Buschfeuer bei Los Alamos Flammen bedrohen US-Atomlabor

Im US-Bundesstaat New Mexico bedroht ein Buschbrand das Kernforschungszentrum Los Alamos. Die Anlage wurde geschlossen, nur das notwendige Personal ist noch vor Ort. Das radioaktive Material soll gesichert sein.

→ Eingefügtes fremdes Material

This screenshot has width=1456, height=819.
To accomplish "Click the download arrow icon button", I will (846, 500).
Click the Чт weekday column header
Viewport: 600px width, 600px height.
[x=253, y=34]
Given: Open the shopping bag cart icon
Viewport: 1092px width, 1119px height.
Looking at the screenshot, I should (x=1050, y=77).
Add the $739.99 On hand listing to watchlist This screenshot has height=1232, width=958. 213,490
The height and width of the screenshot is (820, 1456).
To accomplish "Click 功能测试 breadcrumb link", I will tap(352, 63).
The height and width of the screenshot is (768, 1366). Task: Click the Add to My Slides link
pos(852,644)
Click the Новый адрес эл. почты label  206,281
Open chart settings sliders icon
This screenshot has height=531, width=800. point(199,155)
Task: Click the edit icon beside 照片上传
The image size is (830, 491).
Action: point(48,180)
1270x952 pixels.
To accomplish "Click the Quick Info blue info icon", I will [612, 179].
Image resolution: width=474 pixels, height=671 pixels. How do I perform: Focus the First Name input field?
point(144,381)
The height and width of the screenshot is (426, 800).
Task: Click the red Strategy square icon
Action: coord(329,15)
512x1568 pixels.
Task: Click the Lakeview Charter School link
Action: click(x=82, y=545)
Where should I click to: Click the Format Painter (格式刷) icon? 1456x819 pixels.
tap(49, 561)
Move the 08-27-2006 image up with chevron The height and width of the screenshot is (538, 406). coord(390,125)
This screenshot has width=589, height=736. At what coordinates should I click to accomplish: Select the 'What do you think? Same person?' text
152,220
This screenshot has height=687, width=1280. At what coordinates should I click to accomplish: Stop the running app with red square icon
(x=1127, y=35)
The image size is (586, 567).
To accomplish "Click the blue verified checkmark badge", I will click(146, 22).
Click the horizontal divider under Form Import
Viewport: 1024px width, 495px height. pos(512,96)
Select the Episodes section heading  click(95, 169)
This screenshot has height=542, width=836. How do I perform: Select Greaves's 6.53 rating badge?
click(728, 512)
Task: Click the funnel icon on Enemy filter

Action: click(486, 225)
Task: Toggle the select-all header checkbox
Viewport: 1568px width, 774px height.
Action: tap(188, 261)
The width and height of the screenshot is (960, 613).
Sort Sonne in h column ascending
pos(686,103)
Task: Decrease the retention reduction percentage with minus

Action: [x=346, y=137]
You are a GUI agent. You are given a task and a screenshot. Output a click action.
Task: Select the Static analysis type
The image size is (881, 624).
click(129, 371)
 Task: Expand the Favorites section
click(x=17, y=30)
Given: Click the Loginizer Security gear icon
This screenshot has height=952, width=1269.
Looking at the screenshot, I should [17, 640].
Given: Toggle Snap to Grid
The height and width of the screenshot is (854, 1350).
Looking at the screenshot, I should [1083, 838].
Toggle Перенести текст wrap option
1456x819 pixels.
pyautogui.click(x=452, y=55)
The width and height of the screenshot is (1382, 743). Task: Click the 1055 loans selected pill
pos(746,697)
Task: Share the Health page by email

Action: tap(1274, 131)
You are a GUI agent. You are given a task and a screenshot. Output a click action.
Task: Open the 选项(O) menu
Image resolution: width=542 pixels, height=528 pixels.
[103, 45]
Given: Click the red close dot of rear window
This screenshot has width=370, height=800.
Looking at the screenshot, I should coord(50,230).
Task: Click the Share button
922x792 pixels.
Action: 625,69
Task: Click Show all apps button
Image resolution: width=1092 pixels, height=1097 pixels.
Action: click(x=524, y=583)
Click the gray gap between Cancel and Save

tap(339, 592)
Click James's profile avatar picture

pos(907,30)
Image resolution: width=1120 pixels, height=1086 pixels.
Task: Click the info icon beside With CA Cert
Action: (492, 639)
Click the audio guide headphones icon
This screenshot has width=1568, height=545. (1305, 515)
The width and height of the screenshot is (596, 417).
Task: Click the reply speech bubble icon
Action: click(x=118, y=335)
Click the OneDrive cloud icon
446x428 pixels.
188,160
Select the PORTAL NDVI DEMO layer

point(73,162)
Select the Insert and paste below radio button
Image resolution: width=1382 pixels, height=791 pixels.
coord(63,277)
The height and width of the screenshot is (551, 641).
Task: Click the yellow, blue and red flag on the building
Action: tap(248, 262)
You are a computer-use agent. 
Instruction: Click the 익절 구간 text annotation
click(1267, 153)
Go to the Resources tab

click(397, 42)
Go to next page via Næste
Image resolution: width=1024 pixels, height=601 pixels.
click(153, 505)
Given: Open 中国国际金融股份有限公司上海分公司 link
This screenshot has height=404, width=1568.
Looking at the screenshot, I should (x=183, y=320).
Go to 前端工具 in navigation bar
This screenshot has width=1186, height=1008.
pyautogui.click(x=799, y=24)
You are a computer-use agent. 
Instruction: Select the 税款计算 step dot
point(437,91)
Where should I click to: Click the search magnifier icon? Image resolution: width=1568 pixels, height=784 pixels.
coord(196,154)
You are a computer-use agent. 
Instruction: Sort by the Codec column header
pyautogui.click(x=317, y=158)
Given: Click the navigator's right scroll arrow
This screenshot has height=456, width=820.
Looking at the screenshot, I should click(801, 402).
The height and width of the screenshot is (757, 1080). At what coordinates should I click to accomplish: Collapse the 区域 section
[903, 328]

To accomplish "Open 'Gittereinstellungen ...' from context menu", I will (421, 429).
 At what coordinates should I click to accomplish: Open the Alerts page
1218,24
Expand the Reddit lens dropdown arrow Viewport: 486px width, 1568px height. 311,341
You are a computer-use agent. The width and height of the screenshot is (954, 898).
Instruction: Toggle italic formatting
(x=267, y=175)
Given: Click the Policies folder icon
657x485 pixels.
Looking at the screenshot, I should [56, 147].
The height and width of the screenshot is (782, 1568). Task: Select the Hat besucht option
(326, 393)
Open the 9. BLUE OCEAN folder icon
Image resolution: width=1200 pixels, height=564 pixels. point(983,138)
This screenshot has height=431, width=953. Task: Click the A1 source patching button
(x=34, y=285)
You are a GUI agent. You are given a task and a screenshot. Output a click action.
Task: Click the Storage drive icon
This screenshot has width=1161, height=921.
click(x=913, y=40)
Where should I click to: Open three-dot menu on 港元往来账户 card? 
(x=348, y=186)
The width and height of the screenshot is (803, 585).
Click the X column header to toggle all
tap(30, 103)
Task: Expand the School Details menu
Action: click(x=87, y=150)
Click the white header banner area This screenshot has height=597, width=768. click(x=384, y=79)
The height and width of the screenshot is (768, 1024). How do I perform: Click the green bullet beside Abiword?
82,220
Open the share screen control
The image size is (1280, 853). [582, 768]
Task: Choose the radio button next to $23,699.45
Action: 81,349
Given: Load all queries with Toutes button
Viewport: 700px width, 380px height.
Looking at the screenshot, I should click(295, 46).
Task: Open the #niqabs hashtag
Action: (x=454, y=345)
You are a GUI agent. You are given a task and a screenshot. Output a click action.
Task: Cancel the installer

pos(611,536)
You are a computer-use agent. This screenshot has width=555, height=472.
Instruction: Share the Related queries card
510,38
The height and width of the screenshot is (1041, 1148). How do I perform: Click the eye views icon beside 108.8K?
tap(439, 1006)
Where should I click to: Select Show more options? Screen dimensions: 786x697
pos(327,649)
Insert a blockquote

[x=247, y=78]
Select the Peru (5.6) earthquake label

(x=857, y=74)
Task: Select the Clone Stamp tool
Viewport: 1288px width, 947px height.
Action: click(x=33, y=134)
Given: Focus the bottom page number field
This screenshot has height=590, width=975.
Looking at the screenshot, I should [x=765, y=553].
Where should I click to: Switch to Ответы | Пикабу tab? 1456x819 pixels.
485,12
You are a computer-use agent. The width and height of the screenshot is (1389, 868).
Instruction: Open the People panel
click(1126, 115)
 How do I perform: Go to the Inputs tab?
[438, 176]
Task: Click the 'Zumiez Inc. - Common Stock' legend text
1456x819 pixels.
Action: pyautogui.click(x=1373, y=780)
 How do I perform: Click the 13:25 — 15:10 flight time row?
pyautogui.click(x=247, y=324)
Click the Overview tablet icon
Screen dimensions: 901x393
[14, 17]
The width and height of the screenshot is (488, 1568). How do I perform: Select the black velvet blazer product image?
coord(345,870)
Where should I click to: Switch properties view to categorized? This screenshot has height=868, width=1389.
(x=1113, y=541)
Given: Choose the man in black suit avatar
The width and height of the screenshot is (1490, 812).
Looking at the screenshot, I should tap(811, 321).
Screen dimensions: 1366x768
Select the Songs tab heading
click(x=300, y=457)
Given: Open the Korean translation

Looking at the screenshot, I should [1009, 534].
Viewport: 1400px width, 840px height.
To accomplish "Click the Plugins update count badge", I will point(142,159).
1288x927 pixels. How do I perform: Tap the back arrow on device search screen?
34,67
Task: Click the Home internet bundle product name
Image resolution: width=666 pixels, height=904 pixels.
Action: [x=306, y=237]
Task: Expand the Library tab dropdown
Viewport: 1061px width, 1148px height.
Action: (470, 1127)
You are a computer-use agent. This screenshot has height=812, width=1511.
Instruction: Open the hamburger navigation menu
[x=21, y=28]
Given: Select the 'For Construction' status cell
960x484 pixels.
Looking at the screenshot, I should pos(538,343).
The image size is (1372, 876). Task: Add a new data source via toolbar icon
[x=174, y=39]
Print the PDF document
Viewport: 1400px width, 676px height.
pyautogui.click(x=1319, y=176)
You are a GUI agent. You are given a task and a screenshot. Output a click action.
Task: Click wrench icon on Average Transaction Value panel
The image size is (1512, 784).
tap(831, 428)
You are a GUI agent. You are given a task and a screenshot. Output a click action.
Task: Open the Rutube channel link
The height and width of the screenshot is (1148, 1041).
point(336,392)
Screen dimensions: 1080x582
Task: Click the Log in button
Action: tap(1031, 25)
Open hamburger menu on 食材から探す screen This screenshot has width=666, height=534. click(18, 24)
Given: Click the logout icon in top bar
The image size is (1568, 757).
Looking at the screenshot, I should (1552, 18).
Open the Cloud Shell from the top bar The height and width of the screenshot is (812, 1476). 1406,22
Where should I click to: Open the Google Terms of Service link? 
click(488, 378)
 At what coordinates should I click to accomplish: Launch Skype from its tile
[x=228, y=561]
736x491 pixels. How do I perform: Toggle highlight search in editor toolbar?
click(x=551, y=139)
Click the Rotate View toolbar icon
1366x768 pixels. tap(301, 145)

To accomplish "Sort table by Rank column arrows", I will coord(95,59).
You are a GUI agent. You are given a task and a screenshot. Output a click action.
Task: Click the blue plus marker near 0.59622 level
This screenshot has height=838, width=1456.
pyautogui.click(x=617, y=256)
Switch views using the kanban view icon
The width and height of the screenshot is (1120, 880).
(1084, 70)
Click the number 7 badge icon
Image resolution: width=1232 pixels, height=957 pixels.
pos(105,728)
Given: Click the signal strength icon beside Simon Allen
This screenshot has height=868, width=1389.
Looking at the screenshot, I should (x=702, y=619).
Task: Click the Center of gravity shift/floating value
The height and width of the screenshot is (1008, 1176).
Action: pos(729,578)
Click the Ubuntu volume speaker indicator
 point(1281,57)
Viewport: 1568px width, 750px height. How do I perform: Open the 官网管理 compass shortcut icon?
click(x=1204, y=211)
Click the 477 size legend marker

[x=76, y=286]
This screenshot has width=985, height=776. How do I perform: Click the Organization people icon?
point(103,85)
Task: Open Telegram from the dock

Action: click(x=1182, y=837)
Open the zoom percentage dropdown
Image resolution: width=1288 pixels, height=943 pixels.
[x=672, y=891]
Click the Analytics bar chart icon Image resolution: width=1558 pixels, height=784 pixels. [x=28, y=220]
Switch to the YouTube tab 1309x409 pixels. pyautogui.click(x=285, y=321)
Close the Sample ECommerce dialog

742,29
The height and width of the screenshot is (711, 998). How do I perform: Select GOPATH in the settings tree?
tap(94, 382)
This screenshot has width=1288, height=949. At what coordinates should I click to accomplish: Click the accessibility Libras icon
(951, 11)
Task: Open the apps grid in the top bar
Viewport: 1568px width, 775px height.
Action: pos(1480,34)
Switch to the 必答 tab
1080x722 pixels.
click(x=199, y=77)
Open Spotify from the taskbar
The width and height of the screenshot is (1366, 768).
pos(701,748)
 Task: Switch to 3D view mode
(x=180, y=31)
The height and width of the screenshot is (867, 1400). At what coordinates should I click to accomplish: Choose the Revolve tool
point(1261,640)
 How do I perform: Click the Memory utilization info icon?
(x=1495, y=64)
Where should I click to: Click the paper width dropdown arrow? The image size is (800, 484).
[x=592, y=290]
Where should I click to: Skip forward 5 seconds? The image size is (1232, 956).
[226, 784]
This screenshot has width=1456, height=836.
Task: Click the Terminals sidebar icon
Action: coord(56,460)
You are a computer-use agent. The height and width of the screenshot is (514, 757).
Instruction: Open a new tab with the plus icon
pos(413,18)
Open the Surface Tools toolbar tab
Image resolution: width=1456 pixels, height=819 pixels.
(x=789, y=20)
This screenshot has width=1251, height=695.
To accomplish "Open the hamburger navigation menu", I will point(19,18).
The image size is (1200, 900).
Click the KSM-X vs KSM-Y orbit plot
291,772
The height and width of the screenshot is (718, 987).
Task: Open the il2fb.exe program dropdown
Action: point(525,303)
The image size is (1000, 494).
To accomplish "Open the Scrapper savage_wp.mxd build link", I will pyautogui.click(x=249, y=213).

Buschfeuer in der Nähe des Atomlabors Los Alamos: Rauch bis Santa Fe zu sehen
AP

Buschfeuer in der Nähe des Atomlabors Los Alamos: Rauch bis Santa Fe zu sehen


Washington - Das Atomlabor Los Alamos, in dem einst die erste Atombombe der Welt entwickelt wurde, wurde am Montag geschlossen. Ein Buschfeuer bedroht das abgelegene Kernforschungszentrum im US-Bundesstaat New Mexico. Der Brand habe sich dem ausgedehnten Gelände bis auf knapp 1,5 Kilometer genähert, teilte ein Sprecher des Zentrums mit. Nur dringend benötigtes Personal halte sich noch in dem Gebäudekomplex auf.

Der Sprecher des Forschungszentrums betonte, dass "alles radioaktive und gefährliche Material" gesichert sei. Das Labor liegt rund 55 Kilometer nordwestlich von Santa Fe auf einem 93 Quadratkilometer großen Gelände.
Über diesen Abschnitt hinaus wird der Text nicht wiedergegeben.